**Exercise aim**. In the entries that follow, the first line to write out is the one containing "Given: Click the -1.1000000", and the last is the one containing "You are a computer-use agent. 1467x812". Reproduce that stretch exactly, with nothing before or after it.

**Material for this exercise**.
□ □ □ □ □ □ □

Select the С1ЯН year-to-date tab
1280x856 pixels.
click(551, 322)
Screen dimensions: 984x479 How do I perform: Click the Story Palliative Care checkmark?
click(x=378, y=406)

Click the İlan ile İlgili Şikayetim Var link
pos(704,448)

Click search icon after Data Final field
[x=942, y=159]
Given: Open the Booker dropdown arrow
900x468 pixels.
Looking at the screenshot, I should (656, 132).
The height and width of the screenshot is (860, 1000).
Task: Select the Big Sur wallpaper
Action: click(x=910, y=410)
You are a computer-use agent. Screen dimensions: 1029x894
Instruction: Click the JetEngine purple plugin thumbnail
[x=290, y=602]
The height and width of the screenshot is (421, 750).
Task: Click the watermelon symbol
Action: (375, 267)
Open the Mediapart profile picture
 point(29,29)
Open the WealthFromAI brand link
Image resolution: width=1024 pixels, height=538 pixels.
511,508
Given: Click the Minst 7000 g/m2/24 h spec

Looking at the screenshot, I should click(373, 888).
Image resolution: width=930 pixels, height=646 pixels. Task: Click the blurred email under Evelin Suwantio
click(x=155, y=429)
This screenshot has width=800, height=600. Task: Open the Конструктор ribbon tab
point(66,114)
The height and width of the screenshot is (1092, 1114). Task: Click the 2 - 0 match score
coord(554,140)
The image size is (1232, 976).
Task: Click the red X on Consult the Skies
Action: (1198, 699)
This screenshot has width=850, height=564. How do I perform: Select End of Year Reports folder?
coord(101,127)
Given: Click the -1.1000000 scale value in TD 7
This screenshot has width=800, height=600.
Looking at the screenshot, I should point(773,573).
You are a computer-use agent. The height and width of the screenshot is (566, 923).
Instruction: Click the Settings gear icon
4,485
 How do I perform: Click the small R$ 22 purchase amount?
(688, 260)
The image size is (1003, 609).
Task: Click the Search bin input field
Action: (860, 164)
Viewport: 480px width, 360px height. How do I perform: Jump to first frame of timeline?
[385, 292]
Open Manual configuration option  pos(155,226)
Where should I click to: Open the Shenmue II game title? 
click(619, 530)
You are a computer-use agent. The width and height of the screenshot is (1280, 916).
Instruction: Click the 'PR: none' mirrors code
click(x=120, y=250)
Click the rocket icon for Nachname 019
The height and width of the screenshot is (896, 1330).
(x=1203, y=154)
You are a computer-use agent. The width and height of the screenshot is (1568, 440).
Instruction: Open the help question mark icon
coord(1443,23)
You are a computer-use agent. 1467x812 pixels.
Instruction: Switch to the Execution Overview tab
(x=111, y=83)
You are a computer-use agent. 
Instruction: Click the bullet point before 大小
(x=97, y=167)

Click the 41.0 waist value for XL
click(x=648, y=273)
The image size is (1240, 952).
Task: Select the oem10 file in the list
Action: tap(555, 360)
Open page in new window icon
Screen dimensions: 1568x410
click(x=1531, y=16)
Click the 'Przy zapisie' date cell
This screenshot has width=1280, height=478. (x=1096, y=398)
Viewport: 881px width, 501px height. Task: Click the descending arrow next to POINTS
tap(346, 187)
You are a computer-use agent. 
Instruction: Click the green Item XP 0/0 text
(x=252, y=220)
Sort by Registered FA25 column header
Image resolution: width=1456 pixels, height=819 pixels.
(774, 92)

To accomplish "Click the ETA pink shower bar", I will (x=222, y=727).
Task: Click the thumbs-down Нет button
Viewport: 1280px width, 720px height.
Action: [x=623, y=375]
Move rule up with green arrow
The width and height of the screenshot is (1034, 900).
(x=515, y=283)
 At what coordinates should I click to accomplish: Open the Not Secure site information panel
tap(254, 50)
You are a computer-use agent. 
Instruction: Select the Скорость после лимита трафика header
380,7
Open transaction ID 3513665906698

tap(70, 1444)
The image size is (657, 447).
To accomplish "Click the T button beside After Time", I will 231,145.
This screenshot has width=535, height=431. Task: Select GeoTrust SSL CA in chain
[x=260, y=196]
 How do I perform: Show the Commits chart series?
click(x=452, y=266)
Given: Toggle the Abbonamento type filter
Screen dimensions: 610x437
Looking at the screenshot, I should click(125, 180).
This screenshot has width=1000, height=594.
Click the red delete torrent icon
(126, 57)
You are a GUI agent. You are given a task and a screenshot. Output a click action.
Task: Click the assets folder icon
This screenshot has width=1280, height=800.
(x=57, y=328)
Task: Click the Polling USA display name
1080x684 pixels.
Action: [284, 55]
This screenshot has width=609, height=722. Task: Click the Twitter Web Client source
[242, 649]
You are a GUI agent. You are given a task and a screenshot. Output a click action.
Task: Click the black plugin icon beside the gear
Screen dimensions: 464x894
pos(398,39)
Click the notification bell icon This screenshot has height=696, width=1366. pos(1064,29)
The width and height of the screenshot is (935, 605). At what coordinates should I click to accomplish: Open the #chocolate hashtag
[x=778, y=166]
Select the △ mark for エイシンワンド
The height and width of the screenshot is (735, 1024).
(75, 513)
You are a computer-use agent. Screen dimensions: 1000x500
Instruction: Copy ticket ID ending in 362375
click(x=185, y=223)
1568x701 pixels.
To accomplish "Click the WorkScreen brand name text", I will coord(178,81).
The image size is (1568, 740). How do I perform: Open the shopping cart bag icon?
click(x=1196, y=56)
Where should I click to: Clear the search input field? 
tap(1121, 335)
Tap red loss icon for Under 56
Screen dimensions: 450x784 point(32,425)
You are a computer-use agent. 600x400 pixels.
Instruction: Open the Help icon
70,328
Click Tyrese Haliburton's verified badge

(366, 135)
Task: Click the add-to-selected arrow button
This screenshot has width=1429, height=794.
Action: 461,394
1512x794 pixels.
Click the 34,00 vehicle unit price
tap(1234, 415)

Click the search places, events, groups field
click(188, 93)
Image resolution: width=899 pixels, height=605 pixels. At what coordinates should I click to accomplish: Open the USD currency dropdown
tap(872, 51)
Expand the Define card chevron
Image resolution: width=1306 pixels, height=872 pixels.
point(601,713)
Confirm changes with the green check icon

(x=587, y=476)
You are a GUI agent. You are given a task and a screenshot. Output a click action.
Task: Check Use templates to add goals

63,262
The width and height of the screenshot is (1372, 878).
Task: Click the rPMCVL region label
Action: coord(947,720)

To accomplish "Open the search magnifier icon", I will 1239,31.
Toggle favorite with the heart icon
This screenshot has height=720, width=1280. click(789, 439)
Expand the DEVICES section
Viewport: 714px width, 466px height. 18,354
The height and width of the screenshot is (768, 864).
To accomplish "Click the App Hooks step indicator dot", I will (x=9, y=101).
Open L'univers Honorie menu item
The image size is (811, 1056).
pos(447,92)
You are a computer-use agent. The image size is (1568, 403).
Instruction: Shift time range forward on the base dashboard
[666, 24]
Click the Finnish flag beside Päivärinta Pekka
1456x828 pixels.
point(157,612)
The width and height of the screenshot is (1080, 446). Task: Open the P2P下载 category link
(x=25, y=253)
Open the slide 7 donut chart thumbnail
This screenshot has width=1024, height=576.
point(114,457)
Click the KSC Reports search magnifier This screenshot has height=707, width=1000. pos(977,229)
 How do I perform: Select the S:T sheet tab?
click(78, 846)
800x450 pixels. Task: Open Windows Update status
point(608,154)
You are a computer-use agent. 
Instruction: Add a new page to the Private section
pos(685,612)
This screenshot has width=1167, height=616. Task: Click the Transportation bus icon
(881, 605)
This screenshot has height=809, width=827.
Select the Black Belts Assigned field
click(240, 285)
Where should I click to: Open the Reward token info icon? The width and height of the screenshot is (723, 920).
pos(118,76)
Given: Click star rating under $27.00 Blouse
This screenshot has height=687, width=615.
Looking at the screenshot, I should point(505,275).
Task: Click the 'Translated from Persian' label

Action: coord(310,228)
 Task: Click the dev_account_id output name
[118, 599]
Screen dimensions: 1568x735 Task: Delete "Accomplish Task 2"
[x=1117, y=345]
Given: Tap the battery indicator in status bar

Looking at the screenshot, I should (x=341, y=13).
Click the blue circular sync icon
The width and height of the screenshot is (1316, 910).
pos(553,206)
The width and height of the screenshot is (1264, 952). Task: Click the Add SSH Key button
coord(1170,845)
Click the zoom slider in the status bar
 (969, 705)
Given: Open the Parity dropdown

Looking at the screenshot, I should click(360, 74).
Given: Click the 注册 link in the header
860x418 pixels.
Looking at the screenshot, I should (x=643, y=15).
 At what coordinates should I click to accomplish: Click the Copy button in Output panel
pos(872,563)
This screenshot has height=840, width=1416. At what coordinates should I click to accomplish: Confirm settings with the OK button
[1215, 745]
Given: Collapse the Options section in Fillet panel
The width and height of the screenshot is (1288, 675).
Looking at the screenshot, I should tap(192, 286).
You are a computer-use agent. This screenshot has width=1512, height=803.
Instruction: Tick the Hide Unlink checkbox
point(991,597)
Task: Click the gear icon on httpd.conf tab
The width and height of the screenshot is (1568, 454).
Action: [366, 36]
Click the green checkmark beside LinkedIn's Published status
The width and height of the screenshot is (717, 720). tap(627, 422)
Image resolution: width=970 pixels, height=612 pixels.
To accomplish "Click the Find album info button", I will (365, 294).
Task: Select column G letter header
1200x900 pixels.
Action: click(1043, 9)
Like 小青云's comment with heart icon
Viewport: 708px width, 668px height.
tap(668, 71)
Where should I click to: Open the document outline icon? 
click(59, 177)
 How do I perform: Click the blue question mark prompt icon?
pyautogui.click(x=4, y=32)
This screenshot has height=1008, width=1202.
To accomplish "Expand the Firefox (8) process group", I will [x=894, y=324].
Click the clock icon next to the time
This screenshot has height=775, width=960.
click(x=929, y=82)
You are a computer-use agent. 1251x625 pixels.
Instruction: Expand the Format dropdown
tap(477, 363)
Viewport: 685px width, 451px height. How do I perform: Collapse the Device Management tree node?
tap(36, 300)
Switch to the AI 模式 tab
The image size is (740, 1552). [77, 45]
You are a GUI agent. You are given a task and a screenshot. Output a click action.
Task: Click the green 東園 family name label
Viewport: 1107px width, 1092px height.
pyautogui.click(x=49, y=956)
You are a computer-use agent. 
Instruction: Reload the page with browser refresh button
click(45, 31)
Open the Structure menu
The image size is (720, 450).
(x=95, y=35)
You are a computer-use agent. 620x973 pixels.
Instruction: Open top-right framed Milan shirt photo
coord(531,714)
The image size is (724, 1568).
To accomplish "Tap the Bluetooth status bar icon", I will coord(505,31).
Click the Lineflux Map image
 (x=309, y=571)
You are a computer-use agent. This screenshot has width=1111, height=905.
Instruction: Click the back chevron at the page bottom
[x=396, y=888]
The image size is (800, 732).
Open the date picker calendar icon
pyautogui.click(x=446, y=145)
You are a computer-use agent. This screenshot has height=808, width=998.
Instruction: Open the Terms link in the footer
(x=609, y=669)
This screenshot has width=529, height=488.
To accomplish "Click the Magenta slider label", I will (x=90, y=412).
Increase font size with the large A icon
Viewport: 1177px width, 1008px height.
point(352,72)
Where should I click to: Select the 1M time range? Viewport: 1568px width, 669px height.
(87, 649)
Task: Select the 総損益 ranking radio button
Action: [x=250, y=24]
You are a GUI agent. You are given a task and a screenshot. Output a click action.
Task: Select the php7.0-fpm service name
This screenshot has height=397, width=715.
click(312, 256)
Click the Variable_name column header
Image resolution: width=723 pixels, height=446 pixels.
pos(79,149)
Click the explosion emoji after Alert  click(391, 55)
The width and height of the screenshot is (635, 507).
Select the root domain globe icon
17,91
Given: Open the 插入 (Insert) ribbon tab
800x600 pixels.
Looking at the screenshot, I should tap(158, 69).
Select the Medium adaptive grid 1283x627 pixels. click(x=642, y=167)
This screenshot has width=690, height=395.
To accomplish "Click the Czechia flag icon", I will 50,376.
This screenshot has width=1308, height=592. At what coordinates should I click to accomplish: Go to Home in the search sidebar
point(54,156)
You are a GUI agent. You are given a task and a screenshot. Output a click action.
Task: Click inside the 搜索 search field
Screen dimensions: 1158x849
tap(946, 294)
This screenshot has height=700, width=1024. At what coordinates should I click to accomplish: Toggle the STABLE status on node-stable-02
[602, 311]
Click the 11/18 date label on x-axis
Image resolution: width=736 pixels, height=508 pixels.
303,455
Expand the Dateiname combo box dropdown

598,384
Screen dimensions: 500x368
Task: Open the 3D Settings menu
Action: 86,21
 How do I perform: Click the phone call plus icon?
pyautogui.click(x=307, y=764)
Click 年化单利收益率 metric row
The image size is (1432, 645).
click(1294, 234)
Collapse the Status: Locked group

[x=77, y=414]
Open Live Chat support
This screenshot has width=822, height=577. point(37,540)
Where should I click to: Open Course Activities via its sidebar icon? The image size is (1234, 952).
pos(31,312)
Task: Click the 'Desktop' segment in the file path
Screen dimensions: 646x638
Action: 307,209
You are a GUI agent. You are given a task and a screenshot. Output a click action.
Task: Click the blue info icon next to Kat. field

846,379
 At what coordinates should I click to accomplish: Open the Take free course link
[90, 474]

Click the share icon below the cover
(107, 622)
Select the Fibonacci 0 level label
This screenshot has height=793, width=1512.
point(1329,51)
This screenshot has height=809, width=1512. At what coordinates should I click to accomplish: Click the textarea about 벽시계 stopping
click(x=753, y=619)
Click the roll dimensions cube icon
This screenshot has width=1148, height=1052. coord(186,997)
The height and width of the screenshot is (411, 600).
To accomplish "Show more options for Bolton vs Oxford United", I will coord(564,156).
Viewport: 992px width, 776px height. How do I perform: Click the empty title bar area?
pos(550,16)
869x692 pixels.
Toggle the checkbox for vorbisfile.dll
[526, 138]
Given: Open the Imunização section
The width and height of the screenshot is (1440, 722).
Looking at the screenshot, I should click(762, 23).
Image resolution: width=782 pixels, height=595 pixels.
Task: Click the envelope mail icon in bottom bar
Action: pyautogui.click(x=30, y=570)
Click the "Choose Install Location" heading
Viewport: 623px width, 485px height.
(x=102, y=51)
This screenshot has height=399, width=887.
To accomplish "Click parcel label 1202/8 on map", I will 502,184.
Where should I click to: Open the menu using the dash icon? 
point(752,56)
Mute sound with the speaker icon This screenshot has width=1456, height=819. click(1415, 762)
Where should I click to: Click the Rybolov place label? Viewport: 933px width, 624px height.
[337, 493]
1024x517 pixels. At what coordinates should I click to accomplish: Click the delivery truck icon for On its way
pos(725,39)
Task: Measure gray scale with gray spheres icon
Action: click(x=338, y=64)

□ □ □ □ □ □ □

**Exercise output**.
Given: Click the -1.1000000 scale value in TD 7
This screenshot has width=800, height=600.
Looking at the screenshot, I should point(773,573).
You are a computer-use agent. The height and width of the screenshot is (566, 923).
Instruction: Click the Settings gear icon
4,485
 How do I perform: Click the small R$ 22 purchase amount?
(688, 260)
The image size is (1003, 609).
Task: Click the Search bin input field
Action: (860, 164)
Viewport: 480px width, 360px height. How do I perform: Jump to first frame of timeline?
[385, 292]
Open Manual configuration option  pos(155,226)
Where should I click to: Open the Shenmue II game title? 
click(619, 530)
You are a computer-use agent. The width and height of the screenshot is (1280, 916).
Instruction: Click the 'PR: none' mirrors code
click(x=120, y=250)
Click the rocket icon for Nachname 019
The height and width of the screenshot is (896, 1330).
(x=1203, y=154)
You are a computer-use agent. The width and height of the screenshot is (1568, 440).
Instruction: Open the help question mark icon
coord(1443,23)
You are a computer-use agent. 1467x812 pixels.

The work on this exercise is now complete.